I found that the Conan group needed more structure “up front” and so I had to have notes on any and every possible encounter (of course I didn’t, but I long ago learned how to let the players fill in details from their own imaginations when necessary while persuading them they’ve cleverly uncovered such-and-such a plot point), while the backstory effort could be almost zilch.
The Call of Cthulhu group (in a modern Delta Green setting) required that I go totally nuts on backstory, making sure that the past events the players were looking at were meticulously recorded. A few notes on key characters was necessary along with a few interchangeable stats for “extras” meant I could sandbox the actual story to a much greater extent and save myself lots of trouble plotting encounters the players would finesse anyway.
Neither of these games was predictable, and both were highly enjoyable for me as the GM. Each had its cliched D20 moments (Roll Initiative!) but you know, that is part of the experience. Each had moments that left me, or the players, or on rare occasions all of us looking bewildered and muttering “What the frock just happened”? But the flavour and requirements of each group demanded different styles of prep (aka notes).
I also ran some games a a recent convention on Long Island (RetCon, in Plainview, and a good time was had by all), including a Savage Worlds/Realms of Cthulhu highly railroaded adventure (four hours is a bit cramped for players to sandbox in) for which I had a two-page general guideline of the Key scenes that would have to be played and some penciled annotations on timings for them to allow for an hour or so on the grid at the end for the frantic battle to *Save The President from the Deep Ones!* This also worked well, but was a solution to a problem defined very narrowly. I’m not sure I’d use the same notes if I was running the adventure in an open-ended time slot.
It’s an interesting question, but ultimately I think it’s one that GMs must work out for themselves from experience due to the large number of variables.
@Clawfoot – Your battle sheet sounds like a great tool– definitely a response to making sure that you have the information you need right there. It sounds ideal for you– but it’d be handy for me too. Nice trick!
@Roxysteve – I had a similar division for my games. For my D&D one-shot, I planned on a series of specific scenes, while for Spirit, I worked up a story and some locations where stuff could happen. I “planned” for one schedule, but when the PCs came to the cafe early, I was able to use the bar and gambling room I’d prepared for the next day’s conflict. Lots of the transition and followup scenes were improvised based on colorful research before the session (lots of wikipedia).
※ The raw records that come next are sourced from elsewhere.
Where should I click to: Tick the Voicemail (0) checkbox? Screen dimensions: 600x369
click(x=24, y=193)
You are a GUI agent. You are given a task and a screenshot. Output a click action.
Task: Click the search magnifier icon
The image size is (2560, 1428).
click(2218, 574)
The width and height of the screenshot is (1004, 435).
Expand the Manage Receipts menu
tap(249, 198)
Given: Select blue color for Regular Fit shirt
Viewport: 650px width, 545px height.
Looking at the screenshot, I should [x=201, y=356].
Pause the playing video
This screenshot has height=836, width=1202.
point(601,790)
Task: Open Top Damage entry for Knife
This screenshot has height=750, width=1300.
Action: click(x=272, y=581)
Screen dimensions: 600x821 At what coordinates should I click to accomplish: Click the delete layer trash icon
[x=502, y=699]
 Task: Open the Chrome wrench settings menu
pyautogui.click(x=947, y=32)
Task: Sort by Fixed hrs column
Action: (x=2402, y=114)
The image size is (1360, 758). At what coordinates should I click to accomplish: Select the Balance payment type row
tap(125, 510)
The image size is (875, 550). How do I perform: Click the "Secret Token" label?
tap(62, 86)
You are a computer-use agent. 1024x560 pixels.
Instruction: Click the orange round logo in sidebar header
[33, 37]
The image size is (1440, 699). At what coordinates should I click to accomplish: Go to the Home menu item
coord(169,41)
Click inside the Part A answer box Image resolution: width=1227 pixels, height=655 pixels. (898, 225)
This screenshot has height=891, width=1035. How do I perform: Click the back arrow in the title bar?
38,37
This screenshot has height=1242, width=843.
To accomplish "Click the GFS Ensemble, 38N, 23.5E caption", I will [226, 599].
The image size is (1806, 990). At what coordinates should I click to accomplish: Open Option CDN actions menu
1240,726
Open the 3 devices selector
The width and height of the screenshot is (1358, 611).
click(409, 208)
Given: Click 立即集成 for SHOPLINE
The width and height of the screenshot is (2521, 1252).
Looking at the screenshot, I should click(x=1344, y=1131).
I’m a believer in the all powerful note cards. One thing I hadn’t considered before was to notate key rule references or brief rules snippets on the cards. That could really come in handy when you are trying to remember exactly what special talent, feat, or whatever other special ability you were thinking of emphasizing with a particular NPC for the encounter.
For the past four years I’ve moved my campaign notes to the computer pretty much in their entirety, and after some fiddling, came up with an effective format for keeping things organized.